Indica si cada afirmación coincide con el texto sobre los peregrinos de Emaús y justifica cada respuesta con las palabras exactas del texto que lo deciden.
1. El pasaje de los peregrinos de Emaús se narra en el Evangelio de San Mateo.
2. Los discípulos se dan cuenta de que es Jesús cuando él fracciona el pan.
3. Jesús se queda con los discípulos después de que ellos se lo suplican.

Texto fuente:

···

Este domingo, tercero de Pascua, es tiempo de gozo y de inmensa alegría porque Jesús ha resucitado, y particularmente se nos narra en el Evangelio de San Lucas, ese bonito pasaje de los peregrinos de Emaús, que en lo personal me encanta por varios factores que se nos presentan y que son el reflejo de algunos momentos de nuestra vida diaria.
Desde el texto bíblico, se nos narra cómo el mismo día cuando Jesús resucitó, cumplió con la promesa que en muchas ocasiones y antes de padecer la pasión, compartió con sus amigos, con los discípulos, de que resucitaría al tercer día, los dos discípulos no lo alcanzaban a creer, ya que, como los demás discípulos, están viviendo su duelo. Es así, que los discípulos van consternados, van desilusionados por lo que le sucedió a Jesús, van tan llenos de tristeza que no son capaces de descubrir que Jesús camina a su lado. No es sino hasta que descubren que es Jesús el que caminaba con ellos. Sin embargo, Jesús les recuerda, en su diálogo, lo que dicen las escrituras acerca de él, pero ni aun así son capaces de descubrirle, hasta cuando Jesús fracciona el pan, es cuando se dan cuenta que es Él. Es entonces que empiezan a reflexionar sobre lo que sentían al escucharlo y le hacen una súplica de que se quede con ellos, sin embargo, Jesús desaparece de su presencia.

···

[Datos de referencia de capturas de pantalla]
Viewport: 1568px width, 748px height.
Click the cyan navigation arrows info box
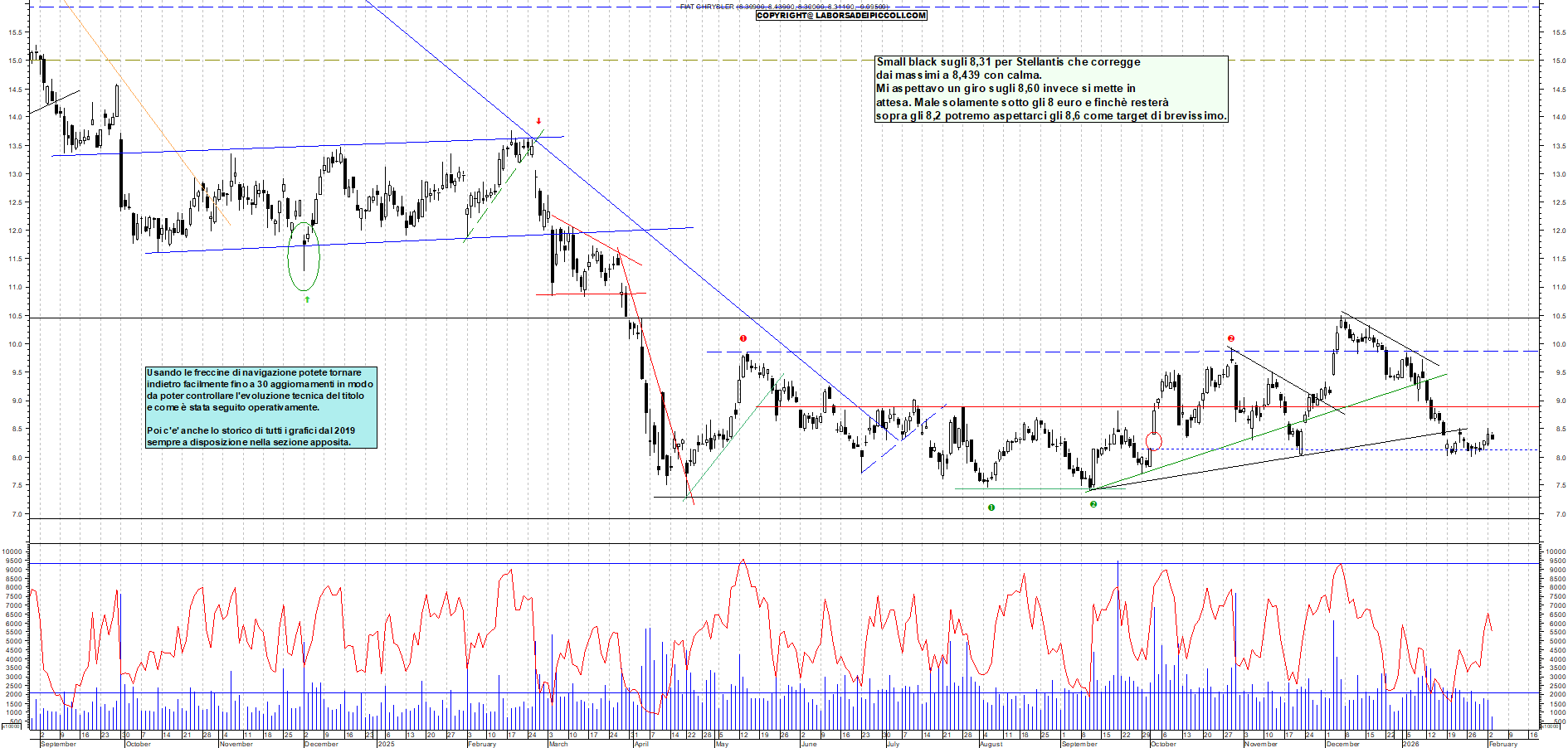(261, 407)

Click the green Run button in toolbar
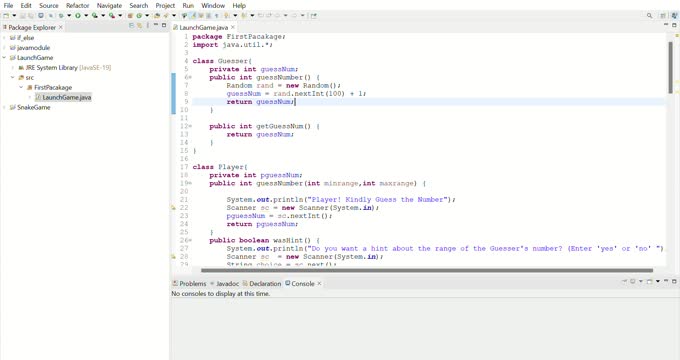(78, 16)
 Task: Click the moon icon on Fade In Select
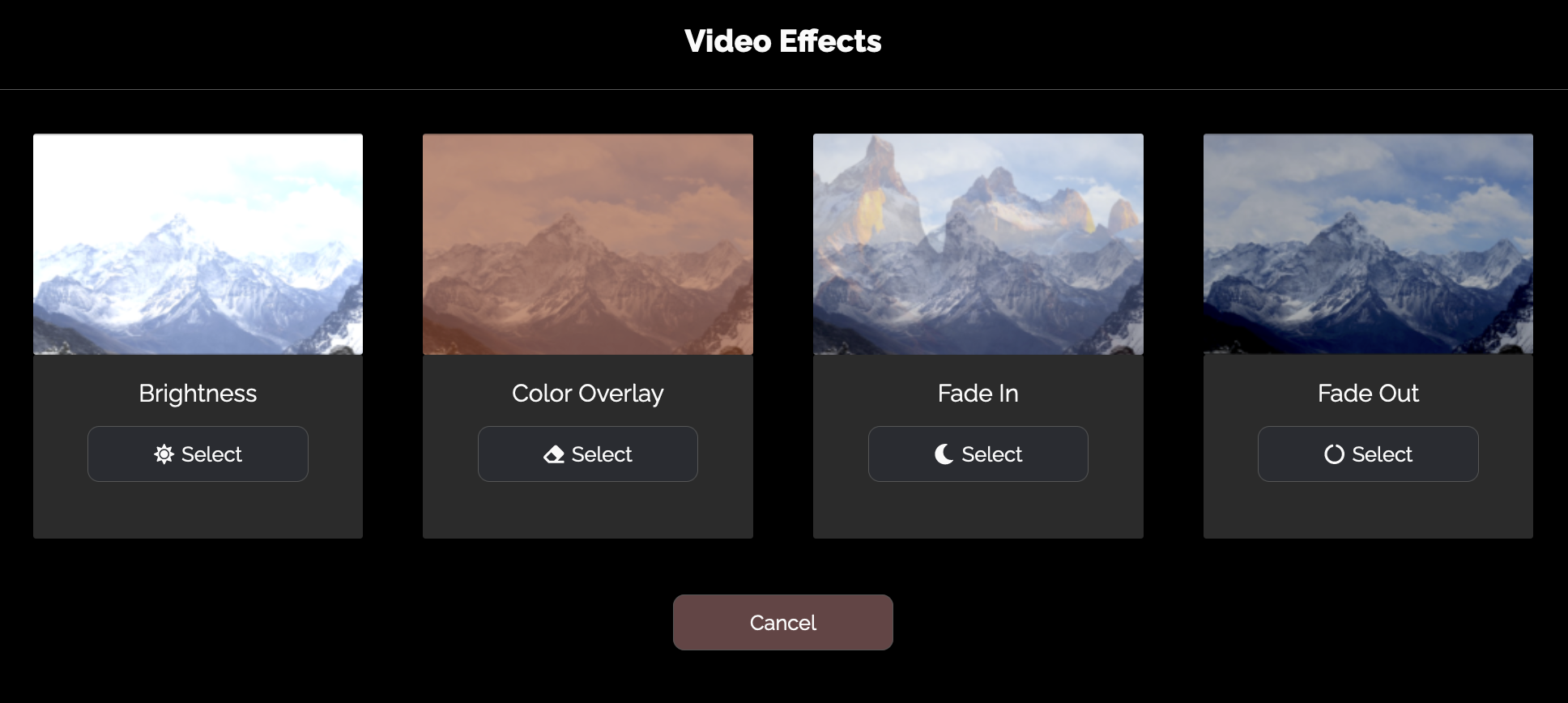coord(944,454)
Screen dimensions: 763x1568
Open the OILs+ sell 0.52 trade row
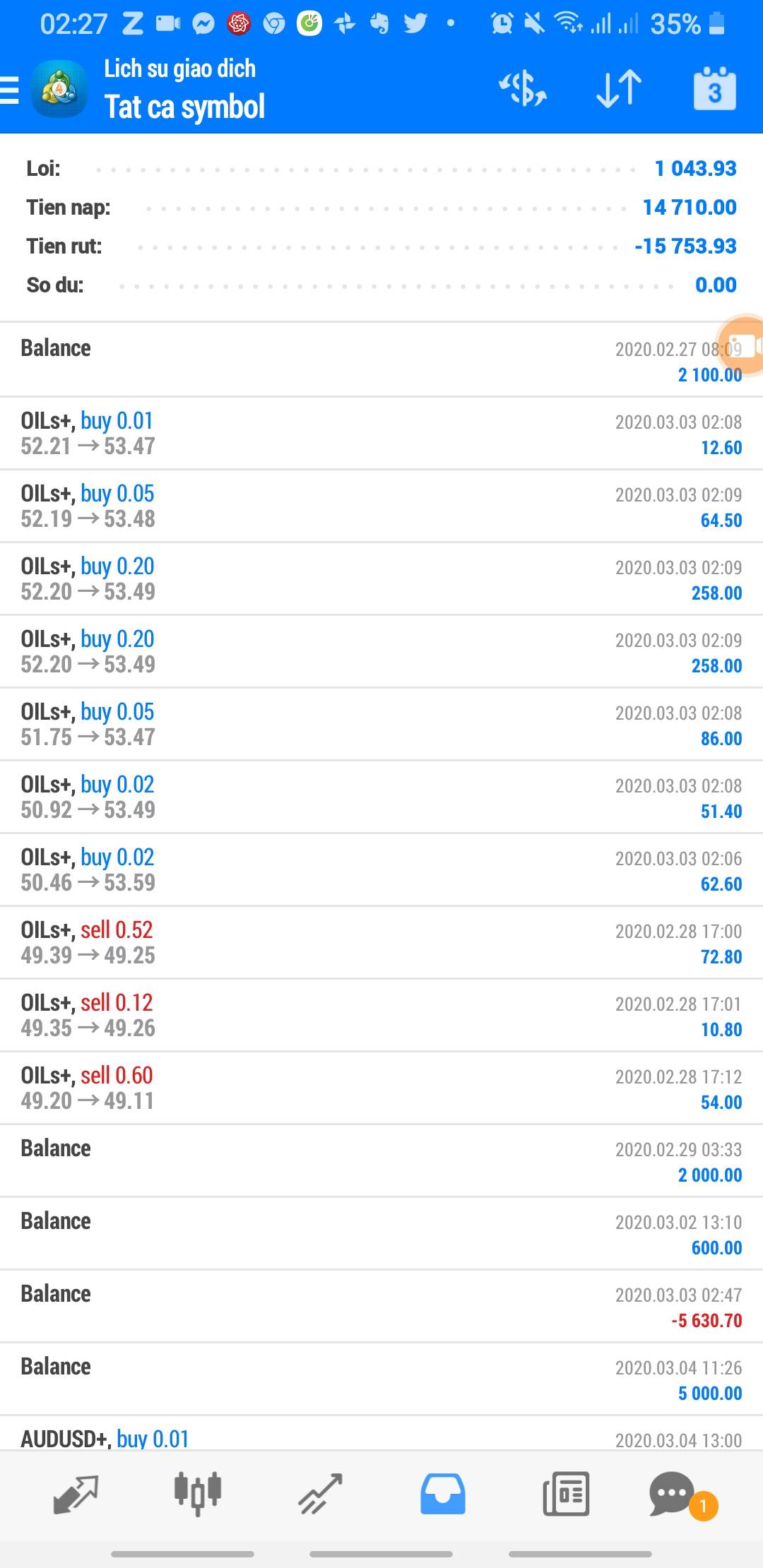point(382,943)
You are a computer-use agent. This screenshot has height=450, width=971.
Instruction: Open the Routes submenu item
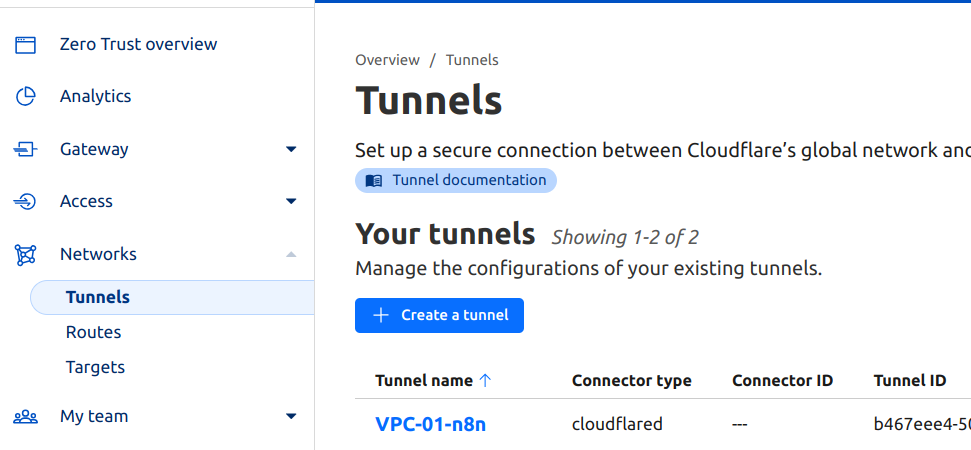coord(93,332)
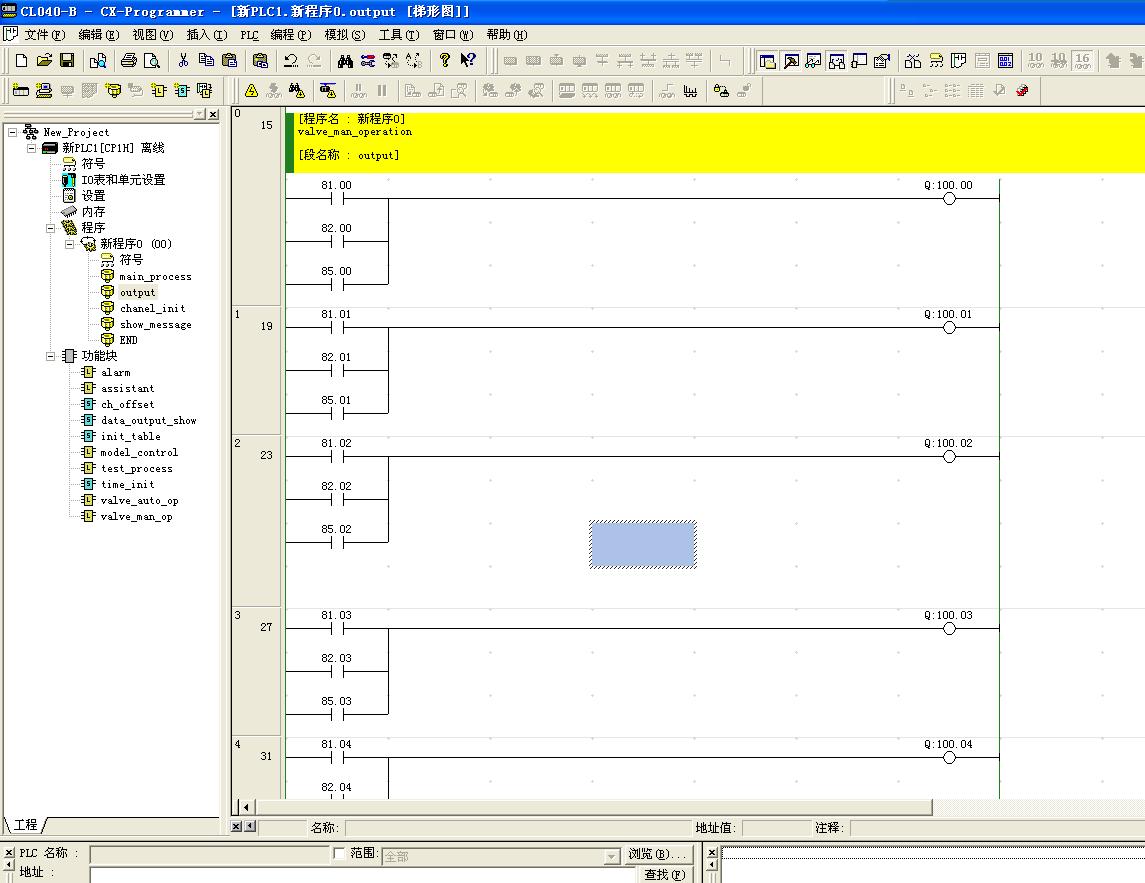This screenshot has height=883, width=1145.
Task: Click the Undo arrow icon
Action: click(290, 61)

···

Resultado del ejercicio:
1. No: «se nos narra en el Evangelio de San Lucas».
2. Sí: «hasta cuando Jesús fracciona el pan, es cuando se dan cuenta que es Él».
3. No: «sin embargo, Jesús desaparece de su presencia».